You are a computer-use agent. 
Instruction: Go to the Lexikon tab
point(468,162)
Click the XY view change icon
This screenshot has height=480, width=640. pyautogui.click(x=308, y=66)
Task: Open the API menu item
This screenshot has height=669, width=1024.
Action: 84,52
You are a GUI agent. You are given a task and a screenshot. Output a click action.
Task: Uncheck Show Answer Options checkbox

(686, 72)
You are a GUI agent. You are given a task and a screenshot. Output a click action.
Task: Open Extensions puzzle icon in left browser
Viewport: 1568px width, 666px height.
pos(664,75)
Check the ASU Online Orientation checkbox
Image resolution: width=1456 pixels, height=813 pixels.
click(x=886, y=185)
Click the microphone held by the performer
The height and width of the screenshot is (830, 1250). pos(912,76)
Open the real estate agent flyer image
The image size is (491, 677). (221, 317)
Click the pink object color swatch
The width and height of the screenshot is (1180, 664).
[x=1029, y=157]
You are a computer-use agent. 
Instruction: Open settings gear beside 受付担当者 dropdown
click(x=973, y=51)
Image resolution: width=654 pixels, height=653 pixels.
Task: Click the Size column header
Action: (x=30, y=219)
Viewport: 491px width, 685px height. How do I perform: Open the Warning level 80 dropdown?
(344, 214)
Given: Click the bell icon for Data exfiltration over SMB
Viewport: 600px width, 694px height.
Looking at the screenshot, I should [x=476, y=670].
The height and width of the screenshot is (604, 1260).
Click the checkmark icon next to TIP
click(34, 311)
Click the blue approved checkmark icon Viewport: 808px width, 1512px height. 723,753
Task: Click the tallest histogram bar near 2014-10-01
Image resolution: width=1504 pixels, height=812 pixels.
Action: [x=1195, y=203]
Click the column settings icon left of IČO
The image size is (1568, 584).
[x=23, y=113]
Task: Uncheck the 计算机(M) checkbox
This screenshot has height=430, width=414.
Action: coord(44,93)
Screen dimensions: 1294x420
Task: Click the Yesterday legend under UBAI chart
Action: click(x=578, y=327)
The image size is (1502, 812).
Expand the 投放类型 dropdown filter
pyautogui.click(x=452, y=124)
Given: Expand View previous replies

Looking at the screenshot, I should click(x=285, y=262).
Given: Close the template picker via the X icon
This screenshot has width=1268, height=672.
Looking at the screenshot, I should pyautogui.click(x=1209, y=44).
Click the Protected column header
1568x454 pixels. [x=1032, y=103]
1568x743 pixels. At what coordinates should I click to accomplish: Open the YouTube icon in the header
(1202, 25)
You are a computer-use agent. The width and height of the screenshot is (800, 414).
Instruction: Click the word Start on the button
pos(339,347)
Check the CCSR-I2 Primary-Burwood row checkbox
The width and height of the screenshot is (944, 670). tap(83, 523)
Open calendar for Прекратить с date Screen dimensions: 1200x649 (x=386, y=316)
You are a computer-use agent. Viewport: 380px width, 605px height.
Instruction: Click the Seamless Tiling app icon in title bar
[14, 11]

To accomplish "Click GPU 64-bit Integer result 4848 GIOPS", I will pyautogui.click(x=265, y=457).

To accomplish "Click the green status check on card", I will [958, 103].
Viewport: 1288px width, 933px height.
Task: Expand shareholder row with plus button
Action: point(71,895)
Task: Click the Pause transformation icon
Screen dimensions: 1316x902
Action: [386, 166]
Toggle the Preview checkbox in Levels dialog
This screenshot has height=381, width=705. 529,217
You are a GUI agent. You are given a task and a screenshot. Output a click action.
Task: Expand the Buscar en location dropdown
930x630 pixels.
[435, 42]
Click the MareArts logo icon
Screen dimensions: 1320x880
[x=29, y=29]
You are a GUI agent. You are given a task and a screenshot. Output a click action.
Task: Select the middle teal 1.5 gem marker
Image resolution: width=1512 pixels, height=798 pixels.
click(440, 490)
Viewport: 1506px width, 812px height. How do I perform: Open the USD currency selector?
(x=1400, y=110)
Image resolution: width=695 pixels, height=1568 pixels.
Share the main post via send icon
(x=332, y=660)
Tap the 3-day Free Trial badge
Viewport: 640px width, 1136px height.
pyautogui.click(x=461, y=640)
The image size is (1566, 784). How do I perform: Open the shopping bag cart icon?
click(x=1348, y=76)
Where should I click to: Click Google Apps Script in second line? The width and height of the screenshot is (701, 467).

○ ○ ○ ○

Task goal:
Everything above from the line containing "Task: Click the tallest" down to the line containing "Task: Uncheck the 计算机(M) checkbox" is to be transcribed exactly, with both of those lines included and nothing else added.

Exercise output:
Task: Click the tallest histogram bar near 2014-10-01
Image resolution: width=1504 pixels, height=812 pixels.
Action: [x=1195, y=203]
Click the column settings icon left of IČO
The image size is (1568, 584).
[x=23, y=113]
Task: Uncheck the 计算机(M) checkbox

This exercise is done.